__Entries on locating words and elements__
▬▬▬

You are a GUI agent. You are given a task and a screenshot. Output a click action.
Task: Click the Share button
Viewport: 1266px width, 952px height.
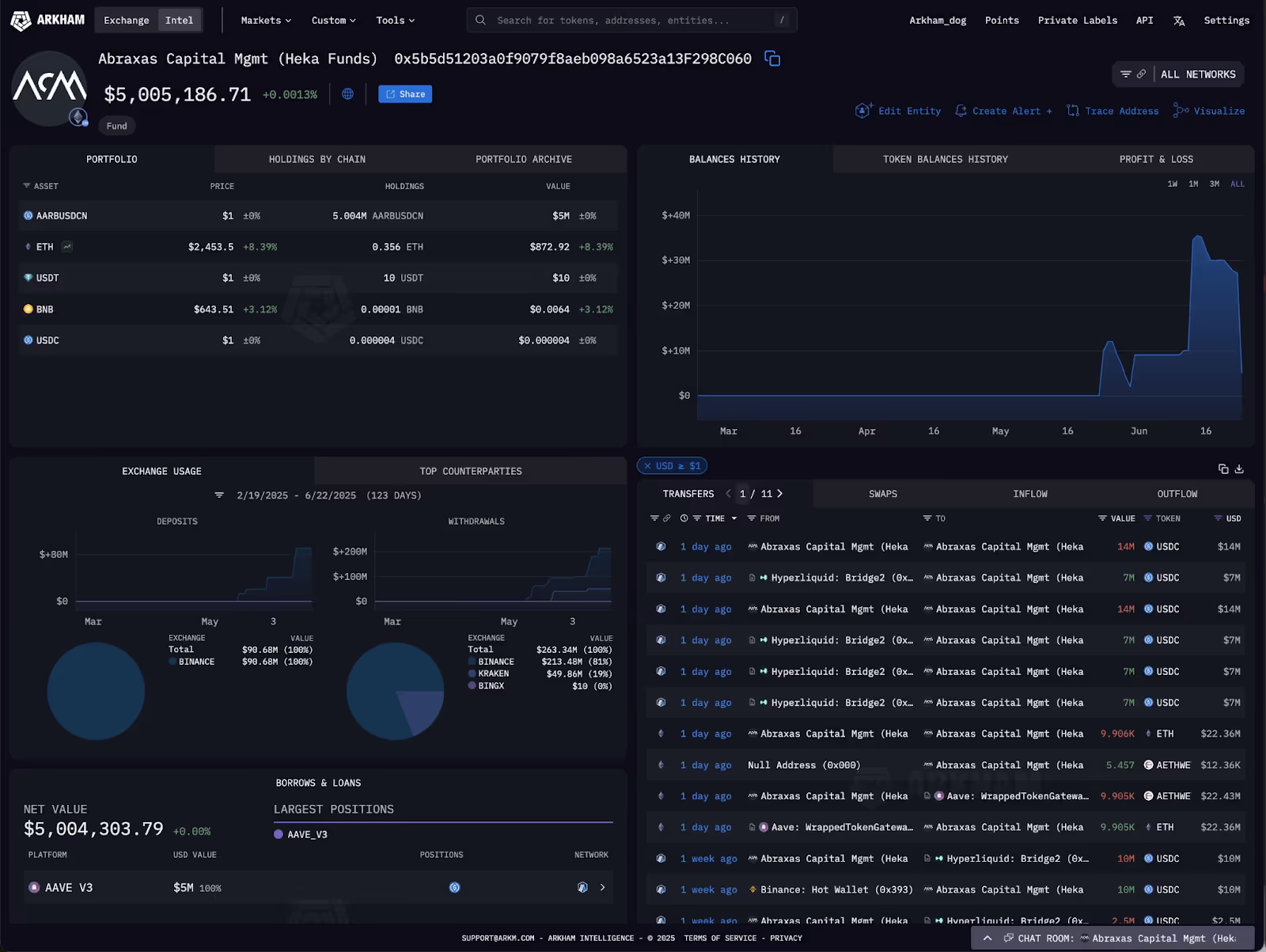[404, 93]
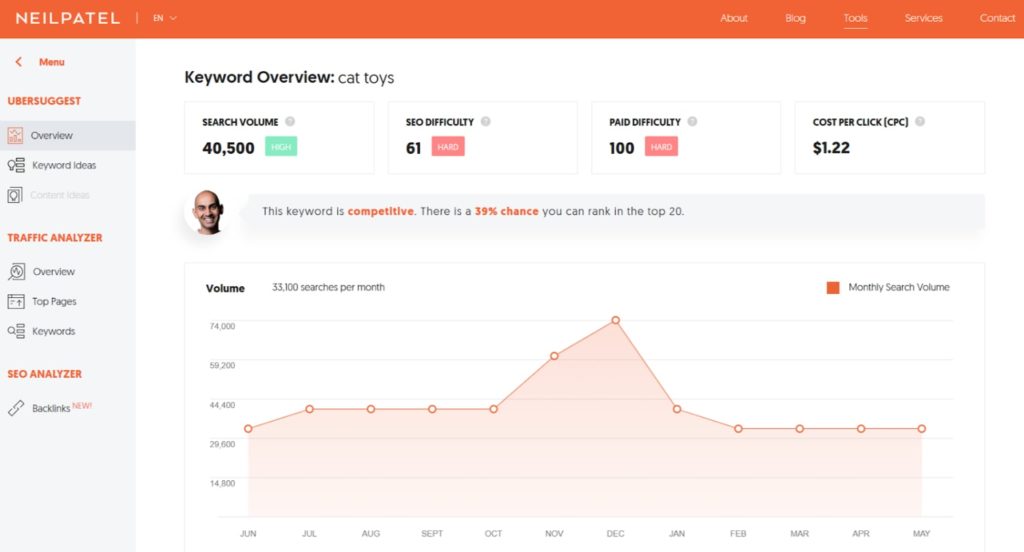Click Neil Patel's avatar photo
This screenshot has width=1024, height=552.
208,212
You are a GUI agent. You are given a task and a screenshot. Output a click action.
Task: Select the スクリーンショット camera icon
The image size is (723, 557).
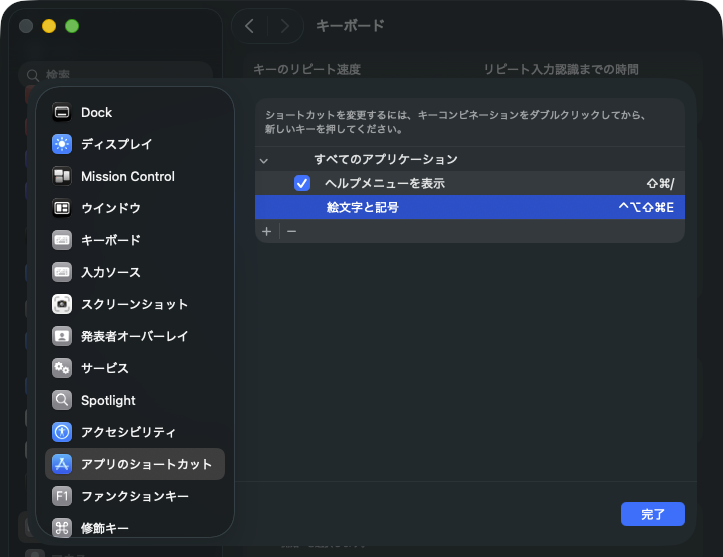coord(62,304)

▬▬▬

__Task to carry out__
Edit the entries above so that every "click action" becomes "tap action", leaving everything else unchanged. Omit the pictures from your answer.

__Result for this exercise__
You are a GUI agent. You are given a task and a screenshot. Output a tap action.
Task: Click the Share button
Viewport: 1266px width, 952px height.
[404, 93]
Click Neil Patel's avatar photo
This screenshot has width=1024, height=552.
208,212
You are a GUI agent. You are given a task and a screenshot. Output a tap action.
Task: Select the スクリーンショット camera icon
The image size is (723, 557).
coord(62,304)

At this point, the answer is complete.